Designed for patients in the institute’s infant apnea prevention program, the three-part system monitors infant breathing to intervene when episodes of sleep apnea are predicted. Sleep apnea interrupts normal breathing patterns and can lead to permanent damage in newborns. The system continuously collects and analyzes vital signals from premature infants to predict apneic episodes in advance. When a potential episode is detected, a therapeutic mattress vibrates to restore normal breathing patterns.
During testing, the team realized that the data acquisition software could be applied to additional research and healthcare purposes beyond infant apnea. “In today’s hospitals, clinically-relevant measurements, such as heart rate and blood pressure, are usually only recorded at infrequent intervals. Most of the vital data generated by medical devices at the bedside is therefore lost and never recorded,” said John Osborne, a senior staff engineer at the Wyss Institute who led the software development effort.

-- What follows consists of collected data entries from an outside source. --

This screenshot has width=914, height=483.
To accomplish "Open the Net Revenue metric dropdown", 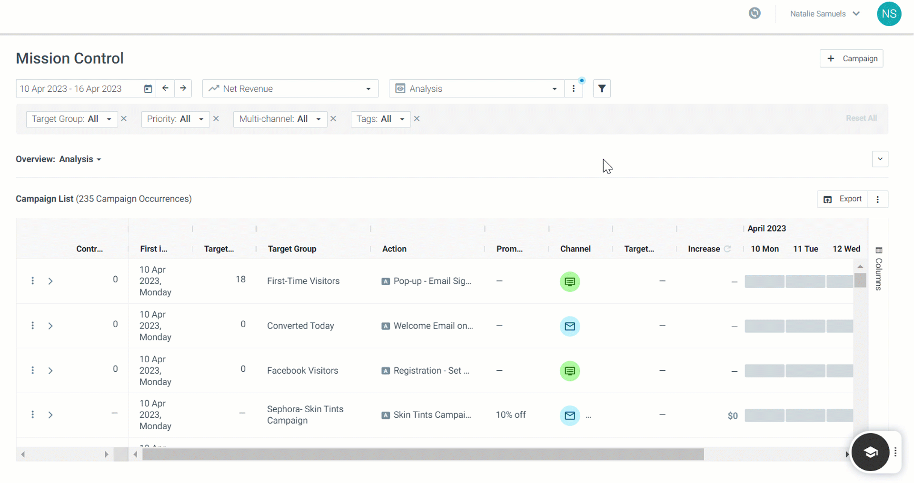I will (290, 88).
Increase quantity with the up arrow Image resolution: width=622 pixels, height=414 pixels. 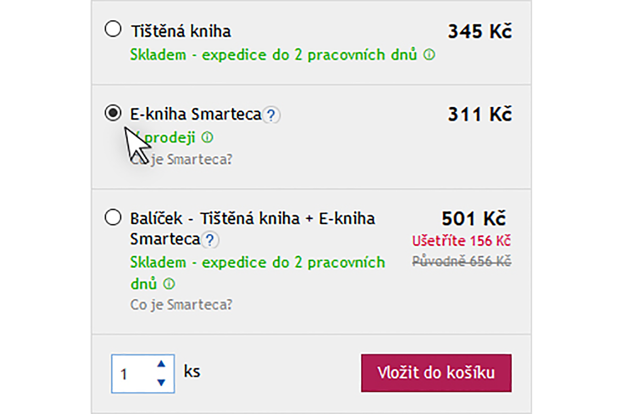[161, 364]
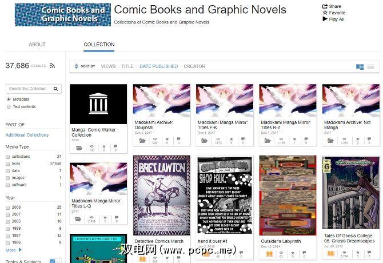Click the Play All icon

[x=325, y=19]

MediCollector has adapted the technology into an independent, portable software application that can communicate with a variety of patient monitors and medical devices and records the data directly onto a user’s hard disk.
“A wealth of data could be collected with this software and mined to better understand how critical physiological changes evolve in patients with varying conditions, as well as how they respond to treatments. In principle, this can lead to more effective therapies,” said David Paydarfar, a Wyss associate faculty member and a professor at the University of Massachusetts Medical School, Worcester, who was the scientific lead on the apnea prevention project.
The researchers say the software could be used to collect and analyze alarm counts and response times to help combat issues like alarm fatigue.